Can't pickle : attribute lookup class_n

2020-04-12 01:06发布

问题:

I'm getting the above error as I try to create dependencies (subtasks) based on dependency relationship defined in a dictionary ("cmdList). For instance, "BDX010" is a dependency of "BDX020". I'm using Python 3.7.
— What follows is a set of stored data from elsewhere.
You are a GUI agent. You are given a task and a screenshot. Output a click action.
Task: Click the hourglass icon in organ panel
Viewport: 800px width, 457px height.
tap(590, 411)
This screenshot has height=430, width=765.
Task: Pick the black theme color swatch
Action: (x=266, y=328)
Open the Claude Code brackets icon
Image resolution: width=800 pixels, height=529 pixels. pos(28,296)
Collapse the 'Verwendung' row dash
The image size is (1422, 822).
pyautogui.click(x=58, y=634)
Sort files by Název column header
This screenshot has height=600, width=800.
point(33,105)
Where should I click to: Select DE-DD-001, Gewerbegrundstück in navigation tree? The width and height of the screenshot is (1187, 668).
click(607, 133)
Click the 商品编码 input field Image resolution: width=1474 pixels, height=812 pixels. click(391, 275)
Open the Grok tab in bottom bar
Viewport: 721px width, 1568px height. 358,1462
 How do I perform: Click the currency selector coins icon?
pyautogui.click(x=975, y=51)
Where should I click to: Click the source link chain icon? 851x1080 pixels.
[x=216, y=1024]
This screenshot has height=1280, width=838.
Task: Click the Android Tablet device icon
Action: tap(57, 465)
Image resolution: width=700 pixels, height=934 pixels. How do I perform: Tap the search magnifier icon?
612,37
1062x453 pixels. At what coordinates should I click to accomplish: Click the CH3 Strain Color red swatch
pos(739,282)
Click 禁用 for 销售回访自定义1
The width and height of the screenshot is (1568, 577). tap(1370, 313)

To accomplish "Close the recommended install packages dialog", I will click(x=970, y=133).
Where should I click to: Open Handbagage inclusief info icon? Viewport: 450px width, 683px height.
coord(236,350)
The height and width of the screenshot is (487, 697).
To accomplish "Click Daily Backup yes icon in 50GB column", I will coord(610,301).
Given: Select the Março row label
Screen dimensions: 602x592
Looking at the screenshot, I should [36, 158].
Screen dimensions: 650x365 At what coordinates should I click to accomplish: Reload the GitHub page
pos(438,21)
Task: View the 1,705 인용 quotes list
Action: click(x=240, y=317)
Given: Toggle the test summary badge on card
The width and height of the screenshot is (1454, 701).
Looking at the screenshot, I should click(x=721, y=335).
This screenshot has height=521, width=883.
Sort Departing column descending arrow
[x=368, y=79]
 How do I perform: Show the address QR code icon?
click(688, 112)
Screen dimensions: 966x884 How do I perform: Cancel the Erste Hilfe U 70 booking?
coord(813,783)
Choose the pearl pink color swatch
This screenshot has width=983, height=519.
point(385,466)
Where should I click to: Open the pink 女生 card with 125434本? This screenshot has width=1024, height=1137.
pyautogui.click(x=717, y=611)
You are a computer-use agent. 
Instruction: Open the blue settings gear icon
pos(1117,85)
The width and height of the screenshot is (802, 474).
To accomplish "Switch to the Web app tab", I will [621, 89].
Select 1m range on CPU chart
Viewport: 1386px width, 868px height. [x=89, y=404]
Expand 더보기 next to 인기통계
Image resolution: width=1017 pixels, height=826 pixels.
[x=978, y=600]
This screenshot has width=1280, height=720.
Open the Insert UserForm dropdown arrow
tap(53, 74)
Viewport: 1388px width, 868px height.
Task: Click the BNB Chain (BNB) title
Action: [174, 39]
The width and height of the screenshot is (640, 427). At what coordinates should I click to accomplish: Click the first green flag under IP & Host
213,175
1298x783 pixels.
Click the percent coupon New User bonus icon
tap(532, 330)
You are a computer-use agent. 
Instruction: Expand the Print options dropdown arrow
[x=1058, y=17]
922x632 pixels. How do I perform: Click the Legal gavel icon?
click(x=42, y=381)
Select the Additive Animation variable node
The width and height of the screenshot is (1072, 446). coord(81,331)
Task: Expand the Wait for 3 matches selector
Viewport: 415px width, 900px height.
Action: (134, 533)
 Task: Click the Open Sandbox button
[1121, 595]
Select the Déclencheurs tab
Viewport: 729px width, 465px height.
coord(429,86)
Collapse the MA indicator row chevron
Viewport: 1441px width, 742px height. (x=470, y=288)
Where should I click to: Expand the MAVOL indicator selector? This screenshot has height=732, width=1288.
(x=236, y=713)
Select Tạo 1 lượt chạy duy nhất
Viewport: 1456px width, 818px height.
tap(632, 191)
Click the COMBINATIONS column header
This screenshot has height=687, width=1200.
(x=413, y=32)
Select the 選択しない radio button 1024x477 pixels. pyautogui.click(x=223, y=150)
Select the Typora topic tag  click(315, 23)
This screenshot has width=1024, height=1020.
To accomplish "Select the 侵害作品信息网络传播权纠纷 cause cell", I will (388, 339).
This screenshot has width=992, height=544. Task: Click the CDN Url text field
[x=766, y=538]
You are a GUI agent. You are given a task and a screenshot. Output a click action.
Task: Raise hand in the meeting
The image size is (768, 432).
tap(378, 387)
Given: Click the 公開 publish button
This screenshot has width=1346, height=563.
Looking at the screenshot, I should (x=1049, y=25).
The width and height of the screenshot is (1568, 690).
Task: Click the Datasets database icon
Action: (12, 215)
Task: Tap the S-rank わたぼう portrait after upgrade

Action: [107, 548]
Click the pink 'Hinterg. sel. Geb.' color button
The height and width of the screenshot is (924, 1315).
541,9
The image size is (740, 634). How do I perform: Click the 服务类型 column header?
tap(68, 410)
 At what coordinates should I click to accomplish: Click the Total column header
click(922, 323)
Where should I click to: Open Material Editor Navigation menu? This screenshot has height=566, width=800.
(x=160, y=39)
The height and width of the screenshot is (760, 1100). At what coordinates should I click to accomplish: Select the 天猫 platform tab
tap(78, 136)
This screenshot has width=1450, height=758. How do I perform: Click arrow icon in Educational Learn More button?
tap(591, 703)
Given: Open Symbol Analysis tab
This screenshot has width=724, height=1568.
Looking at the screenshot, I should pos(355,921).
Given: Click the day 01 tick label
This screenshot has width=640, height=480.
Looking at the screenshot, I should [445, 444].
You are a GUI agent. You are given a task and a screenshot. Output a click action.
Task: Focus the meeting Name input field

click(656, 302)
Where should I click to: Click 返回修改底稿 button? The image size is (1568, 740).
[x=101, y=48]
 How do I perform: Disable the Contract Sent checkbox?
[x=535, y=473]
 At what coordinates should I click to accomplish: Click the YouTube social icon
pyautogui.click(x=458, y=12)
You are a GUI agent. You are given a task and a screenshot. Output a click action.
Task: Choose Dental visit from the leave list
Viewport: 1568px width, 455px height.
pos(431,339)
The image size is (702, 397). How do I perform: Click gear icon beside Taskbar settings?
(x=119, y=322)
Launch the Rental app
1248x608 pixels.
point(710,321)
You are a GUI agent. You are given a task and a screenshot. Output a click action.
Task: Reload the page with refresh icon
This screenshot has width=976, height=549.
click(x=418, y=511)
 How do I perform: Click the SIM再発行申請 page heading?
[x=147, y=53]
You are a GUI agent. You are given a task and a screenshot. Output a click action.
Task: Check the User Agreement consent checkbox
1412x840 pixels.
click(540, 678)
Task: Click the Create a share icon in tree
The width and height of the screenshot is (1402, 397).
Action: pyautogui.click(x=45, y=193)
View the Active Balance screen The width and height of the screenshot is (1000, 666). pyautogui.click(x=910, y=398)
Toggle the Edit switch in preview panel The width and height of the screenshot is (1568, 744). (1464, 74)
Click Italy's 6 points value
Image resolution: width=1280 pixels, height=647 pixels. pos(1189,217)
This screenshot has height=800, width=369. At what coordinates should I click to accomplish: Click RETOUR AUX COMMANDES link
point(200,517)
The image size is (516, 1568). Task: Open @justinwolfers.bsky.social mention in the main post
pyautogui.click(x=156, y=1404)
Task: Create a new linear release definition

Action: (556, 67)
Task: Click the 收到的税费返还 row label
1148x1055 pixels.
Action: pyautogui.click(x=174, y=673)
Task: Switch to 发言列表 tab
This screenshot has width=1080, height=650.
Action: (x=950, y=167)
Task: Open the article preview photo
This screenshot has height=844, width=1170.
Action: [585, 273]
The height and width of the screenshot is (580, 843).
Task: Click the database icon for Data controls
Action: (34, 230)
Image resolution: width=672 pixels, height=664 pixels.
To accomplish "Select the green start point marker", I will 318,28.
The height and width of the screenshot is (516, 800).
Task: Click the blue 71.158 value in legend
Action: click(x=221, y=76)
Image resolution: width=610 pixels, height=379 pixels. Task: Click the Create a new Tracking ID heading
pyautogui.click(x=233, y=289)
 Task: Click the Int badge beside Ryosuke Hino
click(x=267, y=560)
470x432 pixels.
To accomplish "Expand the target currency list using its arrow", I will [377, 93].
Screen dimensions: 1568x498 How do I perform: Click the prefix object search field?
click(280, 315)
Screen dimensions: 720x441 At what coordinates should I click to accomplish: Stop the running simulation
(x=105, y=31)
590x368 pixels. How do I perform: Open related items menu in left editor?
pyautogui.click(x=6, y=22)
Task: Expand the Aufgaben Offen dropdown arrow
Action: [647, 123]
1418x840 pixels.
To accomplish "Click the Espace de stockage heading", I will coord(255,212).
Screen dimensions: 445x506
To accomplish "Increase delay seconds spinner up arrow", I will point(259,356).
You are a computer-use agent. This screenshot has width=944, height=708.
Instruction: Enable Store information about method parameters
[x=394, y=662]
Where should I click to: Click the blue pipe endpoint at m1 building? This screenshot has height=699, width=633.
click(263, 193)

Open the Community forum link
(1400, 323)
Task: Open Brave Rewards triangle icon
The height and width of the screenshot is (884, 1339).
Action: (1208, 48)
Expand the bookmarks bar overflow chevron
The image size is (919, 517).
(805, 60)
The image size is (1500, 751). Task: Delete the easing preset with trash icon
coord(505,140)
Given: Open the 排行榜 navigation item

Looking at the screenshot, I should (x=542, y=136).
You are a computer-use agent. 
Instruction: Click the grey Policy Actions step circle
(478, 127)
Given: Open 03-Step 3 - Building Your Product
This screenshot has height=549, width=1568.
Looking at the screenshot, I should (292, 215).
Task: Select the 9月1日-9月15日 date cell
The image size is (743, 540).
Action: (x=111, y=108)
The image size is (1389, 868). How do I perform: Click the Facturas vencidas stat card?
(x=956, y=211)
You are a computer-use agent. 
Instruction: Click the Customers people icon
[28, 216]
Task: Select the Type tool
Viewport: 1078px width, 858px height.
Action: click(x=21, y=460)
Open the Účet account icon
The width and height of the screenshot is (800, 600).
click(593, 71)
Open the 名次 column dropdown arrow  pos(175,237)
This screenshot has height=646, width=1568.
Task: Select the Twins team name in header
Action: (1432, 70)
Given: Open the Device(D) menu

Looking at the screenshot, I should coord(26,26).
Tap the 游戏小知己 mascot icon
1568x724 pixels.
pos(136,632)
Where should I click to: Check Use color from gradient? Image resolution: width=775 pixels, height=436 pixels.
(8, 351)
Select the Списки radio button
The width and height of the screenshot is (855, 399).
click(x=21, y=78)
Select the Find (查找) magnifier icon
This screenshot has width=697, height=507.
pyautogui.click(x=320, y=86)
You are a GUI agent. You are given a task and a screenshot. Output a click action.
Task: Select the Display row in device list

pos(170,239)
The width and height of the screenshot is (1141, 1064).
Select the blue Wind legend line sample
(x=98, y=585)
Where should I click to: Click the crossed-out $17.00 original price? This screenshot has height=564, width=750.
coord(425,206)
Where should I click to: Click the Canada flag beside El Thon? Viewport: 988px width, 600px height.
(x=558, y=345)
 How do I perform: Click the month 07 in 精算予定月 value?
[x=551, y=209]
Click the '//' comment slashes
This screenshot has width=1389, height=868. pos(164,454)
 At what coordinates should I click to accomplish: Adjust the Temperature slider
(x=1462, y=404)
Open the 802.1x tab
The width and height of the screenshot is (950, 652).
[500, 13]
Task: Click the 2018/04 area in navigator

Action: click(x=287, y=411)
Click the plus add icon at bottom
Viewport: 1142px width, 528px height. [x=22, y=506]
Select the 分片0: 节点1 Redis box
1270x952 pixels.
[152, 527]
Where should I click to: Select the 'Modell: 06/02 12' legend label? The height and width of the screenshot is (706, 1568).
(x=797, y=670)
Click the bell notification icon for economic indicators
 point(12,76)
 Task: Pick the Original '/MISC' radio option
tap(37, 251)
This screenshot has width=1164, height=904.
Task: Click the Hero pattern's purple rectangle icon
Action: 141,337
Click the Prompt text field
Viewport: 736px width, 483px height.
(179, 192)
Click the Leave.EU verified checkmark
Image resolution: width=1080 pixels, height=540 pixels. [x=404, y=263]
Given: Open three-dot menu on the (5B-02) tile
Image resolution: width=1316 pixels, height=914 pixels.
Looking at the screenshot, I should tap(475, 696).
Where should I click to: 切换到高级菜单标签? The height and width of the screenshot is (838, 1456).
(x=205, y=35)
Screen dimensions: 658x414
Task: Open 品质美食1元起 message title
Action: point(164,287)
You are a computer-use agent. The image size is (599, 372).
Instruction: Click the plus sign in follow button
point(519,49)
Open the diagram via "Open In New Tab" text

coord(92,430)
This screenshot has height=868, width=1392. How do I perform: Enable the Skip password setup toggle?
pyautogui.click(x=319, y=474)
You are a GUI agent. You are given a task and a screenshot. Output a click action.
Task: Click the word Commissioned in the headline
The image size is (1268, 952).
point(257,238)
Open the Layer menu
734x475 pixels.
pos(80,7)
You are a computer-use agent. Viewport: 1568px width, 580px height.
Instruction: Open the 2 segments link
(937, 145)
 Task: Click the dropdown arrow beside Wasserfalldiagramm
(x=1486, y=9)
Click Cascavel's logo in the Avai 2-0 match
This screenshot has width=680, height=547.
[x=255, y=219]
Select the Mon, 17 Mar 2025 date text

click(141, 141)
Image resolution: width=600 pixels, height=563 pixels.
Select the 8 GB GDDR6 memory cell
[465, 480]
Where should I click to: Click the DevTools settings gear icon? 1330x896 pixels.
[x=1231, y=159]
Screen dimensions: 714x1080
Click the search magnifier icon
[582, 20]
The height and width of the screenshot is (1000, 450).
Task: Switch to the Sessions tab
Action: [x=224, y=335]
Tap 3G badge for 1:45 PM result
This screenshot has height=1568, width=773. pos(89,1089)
Please see the stack trace at the bottom for the exact error message.

import luigi
from helpers import SQLTask
import helpers
import logging 
import time

acctDate = '201904'
ssisDate = '201905'
runDesc0xx = 'prod period 4 test2'  
runDesc9xx = 'test2'  

YY = acctDate[:4]
MM = acctDate[4:6]


bdx_sql = 'r:\\1.SQL\\BDX_SQL\\'
cmdList = {
        'BDX010': (f'"{bdx_sql}BDX_001_NI_DM 010.sql" -S LWVPDBSQLC070 ',''),
        'BDX020': (f'"{bdx_sql}BDX_001_NI_DM 020.sql"  ','BDX010'),
        'BDX022a': (f'"{bdx_sql}BDX_022_P038_All_Final_CatAdj 010.sql"  -S LWVPDBSQLC070 ','BDX020'),
        'BDX022b': (f'"{bdx_sql}BDX_022_P038_All_Final_CatAdj 020.sql"  -S LWVPDBSQLC070  -v Year1={YY} MM={MM}','BDX022a'),
        'BDX022c': (f'"{bdx_sql}BDX_022_P038_All_Final_CatAdj 030.sql"  -v Year={YY} Month={MM}', 'BDX022b'),
    }

class BDX_Task(SQLTask):
    acctDate = luigi.Parameter()
    ssisDate = luigi.Parameter(default=None)
    queryKey = luigi.Parameter()
    queryCmd = luigi.Parameter()
    runDesc = luigi.Parameter()
    dependQry = luigi.Parameter()


    def __init__(self, *args, **kwargs):
        super(BDX_Task, self).__init__(*args, **kwargs)
        self.trans_id = f"00903_BDX_Query_{self.queryKey}__{self.runDesc}"

    def requires(self):
        cmdListComb = dict(cmdList)

        if self.dependQry != '' and self.dependQry in cmdListComb:
            dep_cmd, dep_dep_key = cmdListComb[self.dependQry]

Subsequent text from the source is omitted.